Art Acts/Attacks: Monet, Serrano, and the new Chavez statue.
Yesterday's campus events surrounding the unveiling of the Cesar Chavez statue were very exciting. The red United Farm Workers flag flew on the Main Mall while senators, state representatives, the US Undersecretary of Education honored Chavez's legacy and called for a continued struggled toward racial equality, workers' rights, and social justice. Like the Martin Luther King, Jr. statue on the East Mall, the Chavez statue and the Barbara Jordan statue (set for unveiling in Spring 2009) were the result of student-initiated campaigns and were financed by student fees. While yesterday's event was exciting and inspiring--what a pleasure to walk across the South Mall quad and hear speeches about social justice!--I am slightly unsettled by what looks like an institutional and media co-opting of a fairly radical student initiative. Don't get me wrong: I'm thrilled to have the monument and what it represents on West Mall. I'm thrilled to have significant public demonstration on campus about social justice issues. But why must the representation of diversity on campus (and the affirmation of openness, racial equality, and social justice that accompanies these representations) have to come from students? And be financed by students?
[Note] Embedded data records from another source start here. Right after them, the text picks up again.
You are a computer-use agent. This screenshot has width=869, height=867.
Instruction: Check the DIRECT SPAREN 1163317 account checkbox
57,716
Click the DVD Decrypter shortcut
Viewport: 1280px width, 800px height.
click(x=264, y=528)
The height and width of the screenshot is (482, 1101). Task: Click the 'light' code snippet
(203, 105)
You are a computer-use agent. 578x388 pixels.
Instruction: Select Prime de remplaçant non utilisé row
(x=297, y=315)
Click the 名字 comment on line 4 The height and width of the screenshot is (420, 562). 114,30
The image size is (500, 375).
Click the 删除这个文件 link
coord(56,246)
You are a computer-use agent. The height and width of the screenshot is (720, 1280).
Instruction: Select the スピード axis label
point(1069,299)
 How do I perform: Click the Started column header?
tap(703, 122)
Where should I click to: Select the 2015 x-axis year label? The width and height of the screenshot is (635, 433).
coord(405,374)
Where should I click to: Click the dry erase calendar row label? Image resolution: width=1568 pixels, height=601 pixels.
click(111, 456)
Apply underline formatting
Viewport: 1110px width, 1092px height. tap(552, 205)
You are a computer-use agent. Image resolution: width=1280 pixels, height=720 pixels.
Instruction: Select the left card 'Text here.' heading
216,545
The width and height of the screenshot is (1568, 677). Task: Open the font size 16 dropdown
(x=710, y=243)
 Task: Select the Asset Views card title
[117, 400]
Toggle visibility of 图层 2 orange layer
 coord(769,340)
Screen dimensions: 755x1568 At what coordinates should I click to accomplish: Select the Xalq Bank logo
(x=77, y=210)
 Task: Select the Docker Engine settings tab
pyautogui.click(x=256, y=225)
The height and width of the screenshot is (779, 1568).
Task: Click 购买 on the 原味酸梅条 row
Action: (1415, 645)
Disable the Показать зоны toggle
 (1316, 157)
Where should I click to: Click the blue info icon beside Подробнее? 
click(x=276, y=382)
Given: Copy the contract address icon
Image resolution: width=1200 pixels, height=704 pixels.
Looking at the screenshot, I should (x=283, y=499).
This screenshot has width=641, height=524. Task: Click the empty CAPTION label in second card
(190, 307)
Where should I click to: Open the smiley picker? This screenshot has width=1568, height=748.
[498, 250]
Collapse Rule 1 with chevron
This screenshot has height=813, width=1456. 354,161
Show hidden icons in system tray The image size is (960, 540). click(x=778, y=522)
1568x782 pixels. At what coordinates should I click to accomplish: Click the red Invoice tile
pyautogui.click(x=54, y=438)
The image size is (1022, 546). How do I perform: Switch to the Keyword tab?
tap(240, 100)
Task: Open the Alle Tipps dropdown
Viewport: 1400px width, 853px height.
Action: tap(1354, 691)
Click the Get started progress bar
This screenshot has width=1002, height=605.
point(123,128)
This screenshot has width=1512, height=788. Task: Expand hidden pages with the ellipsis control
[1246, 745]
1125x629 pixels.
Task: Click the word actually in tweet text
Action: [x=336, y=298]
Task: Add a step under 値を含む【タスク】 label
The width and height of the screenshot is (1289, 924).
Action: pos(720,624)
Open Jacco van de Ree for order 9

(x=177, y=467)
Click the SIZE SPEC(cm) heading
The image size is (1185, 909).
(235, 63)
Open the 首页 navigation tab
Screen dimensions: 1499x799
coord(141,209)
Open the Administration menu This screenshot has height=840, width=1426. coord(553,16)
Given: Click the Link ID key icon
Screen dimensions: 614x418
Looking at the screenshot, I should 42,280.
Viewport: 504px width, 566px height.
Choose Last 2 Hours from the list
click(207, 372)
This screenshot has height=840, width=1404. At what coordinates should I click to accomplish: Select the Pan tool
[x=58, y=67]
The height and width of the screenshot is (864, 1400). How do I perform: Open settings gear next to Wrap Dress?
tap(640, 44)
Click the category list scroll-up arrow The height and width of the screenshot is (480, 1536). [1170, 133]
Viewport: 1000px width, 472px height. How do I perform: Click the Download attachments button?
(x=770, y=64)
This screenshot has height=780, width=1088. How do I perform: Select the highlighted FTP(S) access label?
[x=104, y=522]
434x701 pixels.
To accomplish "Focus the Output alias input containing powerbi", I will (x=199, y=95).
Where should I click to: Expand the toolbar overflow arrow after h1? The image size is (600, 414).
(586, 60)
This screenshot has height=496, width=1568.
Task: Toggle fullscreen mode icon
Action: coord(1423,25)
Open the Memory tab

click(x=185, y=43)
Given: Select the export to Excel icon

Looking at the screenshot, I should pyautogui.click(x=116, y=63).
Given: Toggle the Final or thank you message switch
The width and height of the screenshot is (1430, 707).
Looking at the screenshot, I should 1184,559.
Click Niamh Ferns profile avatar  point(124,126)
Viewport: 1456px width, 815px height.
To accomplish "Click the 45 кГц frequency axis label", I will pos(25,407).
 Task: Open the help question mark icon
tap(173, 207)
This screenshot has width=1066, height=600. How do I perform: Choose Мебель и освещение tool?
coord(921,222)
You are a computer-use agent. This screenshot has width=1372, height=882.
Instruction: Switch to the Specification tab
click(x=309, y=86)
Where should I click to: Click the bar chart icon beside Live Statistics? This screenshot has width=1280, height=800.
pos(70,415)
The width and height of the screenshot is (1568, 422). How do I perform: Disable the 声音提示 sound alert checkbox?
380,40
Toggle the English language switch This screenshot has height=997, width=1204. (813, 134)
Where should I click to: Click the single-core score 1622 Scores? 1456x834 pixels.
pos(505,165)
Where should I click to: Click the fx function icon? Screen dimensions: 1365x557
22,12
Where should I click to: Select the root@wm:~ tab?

Regardless of my personal qualms, however, there are lots of issues here for the pedagogical picking: representation and ideology, the social significance of public art, the process of making art "public" (proposals, funding, relationship to institutions, etc), and how public art represents and addresses various publics.
I was especially interested in these events given the weekend's art news: a Monet slashed at the Musee d'Orsay in France, and half of a Andreas Serrano show vandalized in Sweden. (The event in France is one of a series of recent incidents of art desecration/vandalism/thievery.) These are great opportunities for talking about art and the public, what art represents, and why it invites/incites violence.